The student news site of Dartmouth High School

The Spectrum

The student news site of Dartmouth High School

The Spectrum

Misinformation and Disinformation about the Israel-Hamas War is Flooding Social Media

Shadi Al-Tabatibi/AFP/Getty Images
The Al-Ahli Arab Hospital after the explosion on October 17.

Hundreds were killed in the Al-Ahli Arab Hospital explosion, making October 17, 2023 one of the deadliest days of the Israel-Hamas War. Hamas did not hesitate to claim an Israeli airstrike targeted the hospital. US-based news outlets agreed.

“Based on what I’ve seen, it appears as though it was done by the other team, not you,” President Biden told Israeli Prime Minister Benjamin Netanyahu at a meeting in Tel-Aviv the next day. After analyzing video footage of the explosion, Al Jazeera and The New York Times were inclined to believe Palestinian forces were responsible. Breakdowns like these caused US news organizations to change their narrative. As the debate continues, the UN called for an independent international investigation into the explosion.

This is just one of many events throughout the course of this war that triggered a wave of mis- and disinformation online.

Why We Post on Social Media

In the three days after Hamas’ initial October 7 attacks, X users created 50 million posts about the conflict. “People flock to social media during a crisis for many reasons,” Vox senior technology reporter and editor A.W. Ohlheiser wrote. “Maybe it’s because the mainstream news doesn’t feel fast or immediate enough, or because the crisis has put them or someone close to them in harm’s way and they need help. Perhaps they want to see and share and say something that captures the reality of an important moment in time because they don’t know what else to do when the world is on fire.”

I spoke to a few DHS students who’ve used their social media to talk about the war.
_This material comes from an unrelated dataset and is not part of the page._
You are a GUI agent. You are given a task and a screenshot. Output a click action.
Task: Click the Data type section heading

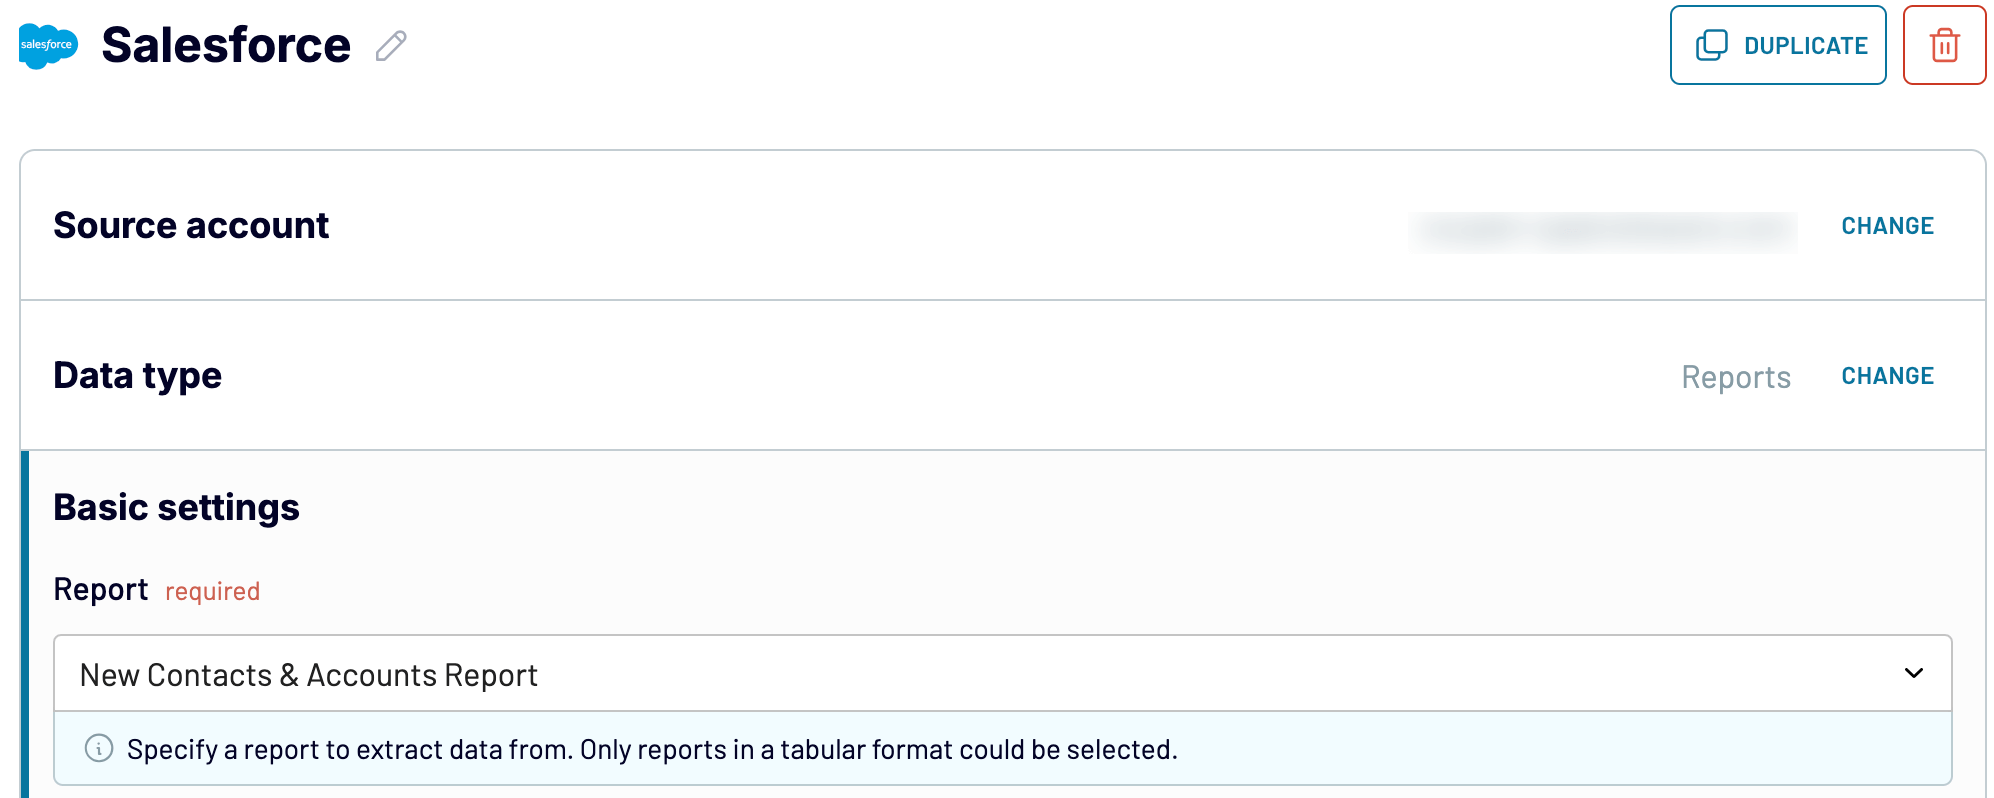pyautogui.click(x=138, y=375)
Some are indeed compelled to post for personal reasons.

I spoke to a few DHS students who’ve used their social media to talk about the war. Some are indeed compelled to post for personal reasons. “I am a Jew myself, and I believe that it is important to educate and stop the spread of Jewish hate,” an anonymous junior told me in an email. “History should not repeat itself, and we should stop the spread of antisemitism while we can.”

Sophomore Tassiana DaSilva posts about the war in moderation. “I have been trying not to lean too much towards any side and trying not to revolve my entire social media feed around [the war], because I know there are other conflicts happening at the same time all around the world that aren’t getting the same attention,” she wrote. “With that being said, my heart still breaks for all the innocent people who were hurt, killed, abused and still hurting for the rest of their lives. I still follow the news as closely as possible and hope and pray for the release of those in Gaza, both prisoners and citizens.”

Since the 2020 Black Lives Matter protests, more people use their social media accounts to post about social issues. Many are compelled to instantly express support for a side after a major event breaks out, whether it’s BLM, the Russo-Ukrainian War, or last year’s Israel-Palestine flare-up in early August. According to Ohleiser, “misinformation and manipulation often spread for the same reasons, slipping into the feeds of those who believe it can’t hurt to share a startling video or gruesome photograph or call for aid, even if they’re not sure of the reliability of the source.”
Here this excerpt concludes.